NEW YORK — Michael Avenatti should spend no more than six months behind bars after a jury concluded he tried to extort $25 million from sportswear giant Nike, his lawyers told a judge Wednesday, saying the once high-flying California attorney faces constant ridicule after his “cataclysmic fall.”
In a sentencing memorandum in Manhattan federal court, the lawyers wrote that Avenatti had suffered enough from a three-month stint in prison when his bail was revoked last year and from public ridicule. Sentencing is scheduled for June 30.
Probation Department calculated federal sentencing guidelines to call for a sentence of 11 to 14 years in prison, Avenatti’s lawyers noted. The lawyers said no more than six months in prison and a year of home confinement was appropriate.

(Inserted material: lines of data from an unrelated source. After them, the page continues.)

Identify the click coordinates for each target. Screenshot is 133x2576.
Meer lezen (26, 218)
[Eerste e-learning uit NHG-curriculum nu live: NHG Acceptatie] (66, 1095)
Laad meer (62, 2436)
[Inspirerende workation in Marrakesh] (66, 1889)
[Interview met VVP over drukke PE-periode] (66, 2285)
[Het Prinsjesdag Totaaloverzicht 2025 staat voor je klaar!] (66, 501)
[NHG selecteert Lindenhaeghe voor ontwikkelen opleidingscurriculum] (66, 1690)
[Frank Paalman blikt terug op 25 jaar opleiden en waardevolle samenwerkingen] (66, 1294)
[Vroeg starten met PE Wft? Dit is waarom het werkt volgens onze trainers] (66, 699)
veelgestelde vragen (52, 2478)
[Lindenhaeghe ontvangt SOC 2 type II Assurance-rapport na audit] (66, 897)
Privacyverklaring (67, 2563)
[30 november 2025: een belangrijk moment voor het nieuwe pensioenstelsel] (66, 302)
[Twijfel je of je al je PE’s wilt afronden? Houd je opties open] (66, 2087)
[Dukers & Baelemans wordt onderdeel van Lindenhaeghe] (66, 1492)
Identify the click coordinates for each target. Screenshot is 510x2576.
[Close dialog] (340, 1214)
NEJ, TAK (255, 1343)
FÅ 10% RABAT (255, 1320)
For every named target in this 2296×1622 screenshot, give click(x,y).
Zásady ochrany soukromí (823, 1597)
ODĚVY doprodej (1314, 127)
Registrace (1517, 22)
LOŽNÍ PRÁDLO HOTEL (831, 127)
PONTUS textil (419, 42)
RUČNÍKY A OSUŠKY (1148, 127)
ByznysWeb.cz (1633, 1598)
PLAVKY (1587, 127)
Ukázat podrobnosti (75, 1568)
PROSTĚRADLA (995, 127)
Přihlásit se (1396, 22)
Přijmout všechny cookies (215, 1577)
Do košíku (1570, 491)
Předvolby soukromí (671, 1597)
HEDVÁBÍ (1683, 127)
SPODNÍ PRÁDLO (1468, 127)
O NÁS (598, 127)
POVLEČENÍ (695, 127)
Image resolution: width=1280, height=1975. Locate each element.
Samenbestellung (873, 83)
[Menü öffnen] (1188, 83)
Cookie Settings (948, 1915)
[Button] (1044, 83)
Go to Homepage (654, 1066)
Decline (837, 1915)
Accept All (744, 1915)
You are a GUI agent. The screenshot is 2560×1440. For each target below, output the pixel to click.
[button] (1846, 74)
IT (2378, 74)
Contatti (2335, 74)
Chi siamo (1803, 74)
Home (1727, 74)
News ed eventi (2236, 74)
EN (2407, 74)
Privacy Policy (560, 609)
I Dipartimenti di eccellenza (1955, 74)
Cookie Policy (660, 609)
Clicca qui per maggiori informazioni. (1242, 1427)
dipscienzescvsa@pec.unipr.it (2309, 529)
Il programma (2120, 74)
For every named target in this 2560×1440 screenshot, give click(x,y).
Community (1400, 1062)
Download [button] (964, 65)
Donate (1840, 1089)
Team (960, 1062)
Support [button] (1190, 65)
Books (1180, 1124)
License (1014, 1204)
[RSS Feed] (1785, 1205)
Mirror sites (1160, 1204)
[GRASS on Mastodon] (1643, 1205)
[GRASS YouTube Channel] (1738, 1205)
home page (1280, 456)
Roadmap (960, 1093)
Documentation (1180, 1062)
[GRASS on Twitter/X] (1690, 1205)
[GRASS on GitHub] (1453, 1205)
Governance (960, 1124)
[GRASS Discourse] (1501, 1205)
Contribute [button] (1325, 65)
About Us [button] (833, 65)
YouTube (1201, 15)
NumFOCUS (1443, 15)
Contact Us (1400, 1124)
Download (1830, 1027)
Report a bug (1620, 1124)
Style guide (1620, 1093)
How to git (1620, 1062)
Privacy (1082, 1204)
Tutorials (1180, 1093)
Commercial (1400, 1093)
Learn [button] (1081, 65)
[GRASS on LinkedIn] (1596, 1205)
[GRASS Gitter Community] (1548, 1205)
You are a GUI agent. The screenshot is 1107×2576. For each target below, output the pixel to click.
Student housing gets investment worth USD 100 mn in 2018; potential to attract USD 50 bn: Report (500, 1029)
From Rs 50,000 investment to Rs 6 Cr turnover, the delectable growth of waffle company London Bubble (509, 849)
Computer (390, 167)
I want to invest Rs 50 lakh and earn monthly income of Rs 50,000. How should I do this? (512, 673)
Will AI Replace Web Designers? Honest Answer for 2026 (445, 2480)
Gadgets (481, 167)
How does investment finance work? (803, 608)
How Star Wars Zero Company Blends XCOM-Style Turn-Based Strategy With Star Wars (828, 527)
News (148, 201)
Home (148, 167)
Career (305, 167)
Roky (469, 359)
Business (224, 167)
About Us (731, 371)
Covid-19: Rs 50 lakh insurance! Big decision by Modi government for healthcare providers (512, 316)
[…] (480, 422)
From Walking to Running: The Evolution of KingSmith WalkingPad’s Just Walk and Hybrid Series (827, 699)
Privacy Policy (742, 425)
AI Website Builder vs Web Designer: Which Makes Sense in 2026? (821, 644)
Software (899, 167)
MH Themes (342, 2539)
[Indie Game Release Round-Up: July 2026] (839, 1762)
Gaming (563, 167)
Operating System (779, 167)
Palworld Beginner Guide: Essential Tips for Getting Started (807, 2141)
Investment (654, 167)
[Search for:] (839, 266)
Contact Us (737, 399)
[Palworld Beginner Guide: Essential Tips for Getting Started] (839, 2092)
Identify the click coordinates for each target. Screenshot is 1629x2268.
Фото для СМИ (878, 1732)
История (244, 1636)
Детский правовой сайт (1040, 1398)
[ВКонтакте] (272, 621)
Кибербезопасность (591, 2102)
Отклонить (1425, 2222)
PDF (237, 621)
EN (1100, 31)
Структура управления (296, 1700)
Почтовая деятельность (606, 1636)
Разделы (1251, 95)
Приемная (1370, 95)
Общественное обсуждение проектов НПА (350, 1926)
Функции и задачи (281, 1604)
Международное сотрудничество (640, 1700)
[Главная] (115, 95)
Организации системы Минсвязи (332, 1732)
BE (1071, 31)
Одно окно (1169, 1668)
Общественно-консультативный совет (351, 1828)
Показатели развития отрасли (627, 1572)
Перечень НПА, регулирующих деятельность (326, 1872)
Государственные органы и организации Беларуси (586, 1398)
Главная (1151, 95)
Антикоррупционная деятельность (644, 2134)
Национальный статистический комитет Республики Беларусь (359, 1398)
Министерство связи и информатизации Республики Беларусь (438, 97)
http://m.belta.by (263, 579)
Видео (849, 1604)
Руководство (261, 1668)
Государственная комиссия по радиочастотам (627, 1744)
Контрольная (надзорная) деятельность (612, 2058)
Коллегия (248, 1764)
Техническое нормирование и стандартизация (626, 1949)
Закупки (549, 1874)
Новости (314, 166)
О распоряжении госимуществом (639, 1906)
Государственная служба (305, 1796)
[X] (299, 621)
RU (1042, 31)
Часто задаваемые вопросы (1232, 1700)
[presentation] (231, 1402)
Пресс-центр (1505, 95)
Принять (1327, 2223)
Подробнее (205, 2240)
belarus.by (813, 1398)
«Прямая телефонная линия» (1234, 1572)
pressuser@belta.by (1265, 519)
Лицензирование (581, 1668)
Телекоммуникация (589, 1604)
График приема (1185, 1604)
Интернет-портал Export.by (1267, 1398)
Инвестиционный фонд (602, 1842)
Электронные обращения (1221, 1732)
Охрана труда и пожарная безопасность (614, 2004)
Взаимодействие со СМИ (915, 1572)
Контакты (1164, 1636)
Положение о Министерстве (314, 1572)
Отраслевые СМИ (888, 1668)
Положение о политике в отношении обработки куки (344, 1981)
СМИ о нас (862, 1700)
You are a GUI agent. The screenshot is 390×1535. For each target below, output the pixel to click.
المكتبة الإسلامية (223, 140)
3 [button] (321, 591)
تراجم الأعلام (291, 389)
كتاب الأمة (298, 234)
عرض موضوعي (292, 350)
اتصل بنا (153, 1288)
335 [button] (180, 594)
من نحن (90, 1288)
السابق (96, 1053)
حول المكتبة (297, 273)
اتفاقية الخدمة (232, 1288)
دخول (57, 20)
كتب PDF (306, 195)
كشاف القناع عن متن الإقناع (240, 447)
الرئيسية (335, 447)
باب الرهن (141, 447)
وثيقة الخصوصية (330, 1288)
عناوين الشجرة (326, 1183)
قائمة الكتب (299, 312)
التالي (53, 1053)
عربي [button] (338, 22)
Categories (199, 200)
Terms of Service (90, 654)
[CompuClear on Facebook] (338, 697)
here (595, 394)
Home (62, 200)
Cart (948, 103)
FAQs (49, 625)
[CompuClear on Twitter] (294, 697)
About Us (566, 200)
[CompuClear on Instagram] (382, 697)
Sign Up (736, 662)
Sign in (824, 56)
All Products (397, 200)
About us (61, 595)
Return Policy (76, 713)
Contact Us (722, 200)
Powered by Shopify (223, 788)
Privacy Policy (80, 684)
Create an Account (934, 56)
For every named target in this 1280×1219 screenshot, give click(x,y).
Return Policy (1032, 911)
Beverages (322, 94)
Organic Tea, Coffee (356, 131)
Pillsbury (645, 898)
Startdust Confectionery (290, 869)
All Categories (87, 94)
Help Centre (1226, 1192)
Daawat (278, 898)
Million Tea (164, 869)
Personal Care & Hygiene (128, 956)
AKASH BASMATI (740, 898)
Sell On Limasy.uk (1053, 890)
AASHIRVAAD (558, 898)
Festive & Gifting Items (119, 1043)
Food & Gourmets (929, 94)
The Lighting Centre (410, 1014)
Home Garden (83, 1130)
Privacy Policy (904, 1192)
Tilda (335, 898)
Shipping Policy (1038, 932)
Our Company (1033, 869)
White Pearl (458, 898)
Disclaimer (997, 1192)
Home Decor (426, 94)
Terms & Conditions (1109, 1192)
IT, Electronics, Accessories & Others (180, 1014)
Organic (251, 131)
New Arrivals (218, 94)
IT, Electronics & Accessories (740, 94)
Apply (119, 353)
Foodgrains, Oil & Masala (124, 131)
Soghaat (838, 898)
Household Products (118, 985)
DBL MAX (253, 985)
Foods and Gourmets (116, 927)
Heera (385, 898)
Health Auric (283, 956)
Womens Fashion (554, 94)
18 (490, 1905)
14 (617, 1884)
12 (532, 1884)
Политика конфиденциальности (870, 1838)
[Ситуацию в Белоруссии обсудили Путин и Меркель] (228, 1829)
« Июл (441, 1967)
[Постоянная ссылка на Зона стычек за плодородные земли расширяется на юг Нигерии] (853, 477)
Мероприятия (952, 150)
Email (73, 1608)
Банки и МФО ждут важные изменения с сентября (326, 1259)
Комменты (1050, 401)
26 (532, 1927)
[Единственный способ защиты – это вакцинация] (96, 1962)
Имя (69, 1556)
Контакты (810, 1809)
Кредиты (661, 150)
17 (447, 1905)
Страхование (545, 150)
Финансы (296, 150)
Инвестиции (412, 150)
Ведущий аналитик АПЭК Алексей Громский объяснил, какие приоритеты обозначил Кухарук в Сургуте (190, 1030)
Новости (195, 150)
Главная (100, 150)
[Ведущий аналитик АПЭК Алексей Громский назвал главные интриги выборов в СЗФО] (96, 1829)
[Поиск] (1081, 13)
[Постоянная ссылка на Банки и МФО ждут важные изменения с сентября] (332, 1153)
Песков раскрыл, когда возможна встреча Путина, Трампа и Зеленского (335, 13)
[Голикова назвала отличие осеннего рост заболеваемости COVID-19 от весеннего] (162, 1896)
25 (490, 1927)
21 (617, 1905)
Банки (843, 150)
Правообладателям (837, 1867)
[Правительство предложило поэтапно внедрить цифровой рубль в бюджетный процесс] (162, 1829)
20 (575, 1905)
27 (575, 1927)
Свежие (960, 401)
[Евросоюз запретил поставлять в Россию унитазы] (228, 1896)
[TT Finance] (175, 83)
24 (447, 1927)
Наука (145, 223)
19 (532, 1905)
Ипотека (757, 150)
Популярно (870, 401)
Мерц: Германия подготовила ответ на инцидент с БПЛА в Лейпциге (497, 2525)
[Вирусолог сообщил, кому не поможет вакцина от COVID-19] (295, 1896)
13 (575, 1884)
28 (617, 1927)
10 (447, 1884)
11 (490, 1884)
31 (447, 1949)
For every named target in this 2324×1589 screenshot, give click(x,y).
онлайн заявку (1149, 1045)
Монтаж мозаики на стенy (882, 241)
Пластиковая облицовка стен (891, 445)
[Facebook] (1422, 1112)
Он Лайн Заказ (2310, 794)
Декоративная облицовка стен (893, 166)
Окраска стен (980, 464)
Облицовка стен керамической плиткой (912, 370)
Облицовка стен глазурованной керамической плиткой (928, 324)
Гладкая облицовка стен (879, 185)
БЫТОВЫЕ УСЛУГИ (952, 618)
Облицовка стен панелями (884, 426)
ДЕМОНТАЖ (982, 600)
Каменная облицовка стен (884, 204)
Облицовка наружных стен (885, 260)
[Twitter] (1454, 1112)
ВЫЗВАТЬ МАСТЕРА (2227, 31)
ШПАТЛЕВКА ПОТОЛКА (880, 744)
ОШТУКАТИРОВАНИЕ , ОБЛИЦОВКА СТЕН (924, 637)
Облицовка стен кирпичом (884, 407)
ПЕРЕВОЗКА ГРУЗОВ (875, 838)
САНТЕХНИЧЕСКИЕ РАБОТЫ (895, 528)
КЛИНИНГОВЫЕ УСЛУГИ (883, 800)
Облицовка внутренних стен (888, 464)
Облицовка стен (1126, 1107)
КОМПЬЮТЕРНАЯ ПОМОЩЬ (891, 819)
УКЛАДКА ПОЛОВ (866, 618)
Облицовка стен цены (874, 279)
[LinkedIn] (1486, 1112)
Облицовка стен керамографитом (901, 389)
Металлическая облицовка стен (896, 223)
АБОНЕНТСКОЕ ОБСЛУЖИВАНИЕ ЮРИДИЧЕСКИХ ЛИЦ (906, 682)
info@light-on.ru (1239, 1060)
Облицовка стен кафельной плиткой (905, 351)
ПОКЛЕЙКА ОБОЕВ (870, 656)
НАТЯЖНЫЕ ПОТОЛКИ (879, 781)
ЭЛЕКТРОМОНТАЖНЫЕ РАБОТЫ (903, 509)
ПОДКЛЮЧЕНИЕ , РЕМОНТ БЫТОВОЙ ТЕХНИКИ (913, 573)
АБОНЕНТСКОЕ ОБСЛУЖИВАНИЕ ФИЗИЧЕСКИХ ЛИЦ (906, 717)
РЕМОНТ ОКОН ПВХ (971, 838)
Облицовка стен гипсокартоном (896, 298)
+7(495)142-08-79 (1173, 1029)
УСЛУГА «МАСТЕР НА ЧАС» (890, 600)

They said Nike and a man who ran a youth basketball league in Los Angeles he once represented as he negotiated with Nike had not lost money from the crime, and a recurrence was impossible since Avenatti will never practice law again.
“Avenatti’s epic fall and public shaming has played out in front of the entire world. The Court may take judicial notice of this fact, as Avenatti’s cataclysmic fall has been well-documented. He is openly mocked by the former President of the United States and his preferred media outlets, to the glee of millions of the former President’s followers and supporters,” they wrote.
“He cannot go anywhere in public without inducing and subjecting himself to vitriolic comments and abuse. These circumstances alone would deter anyone in Avenatti’s shoes from engaging in similar conduct,” the lawyers added.
Avenatti, 50, reached the height of his fame in 2018 as he represented porn star Stormy Daniels in lawsuits against then-President Donald Trump.
In 2019, he was arrested in the Nike extortion case and was also charged in Los Angeles federal court with defrauding former clients and others of millions of dollars. Months later, he was charged with defrauding Daniels of hundreds of thousands of dollars she was owed for a book deal. He has pleaded not guilty to all charges and is awaiting trial in the other cases.
Last year, he was freed in April to home confinement from the Metropolitan Correction Center in Manhattan at the height of the initial wave of the coronavirus in U.S. prisons after he said he was uniquely vulnerable after a bout with pneumonia six months earlier and complained that a cellmate had recently been removed with flu-like symptoms including a severe fever and coughing.
Prosecutors declined through a spokesperson to comment. They are scheduled to make their own sentencing recommendations later this month.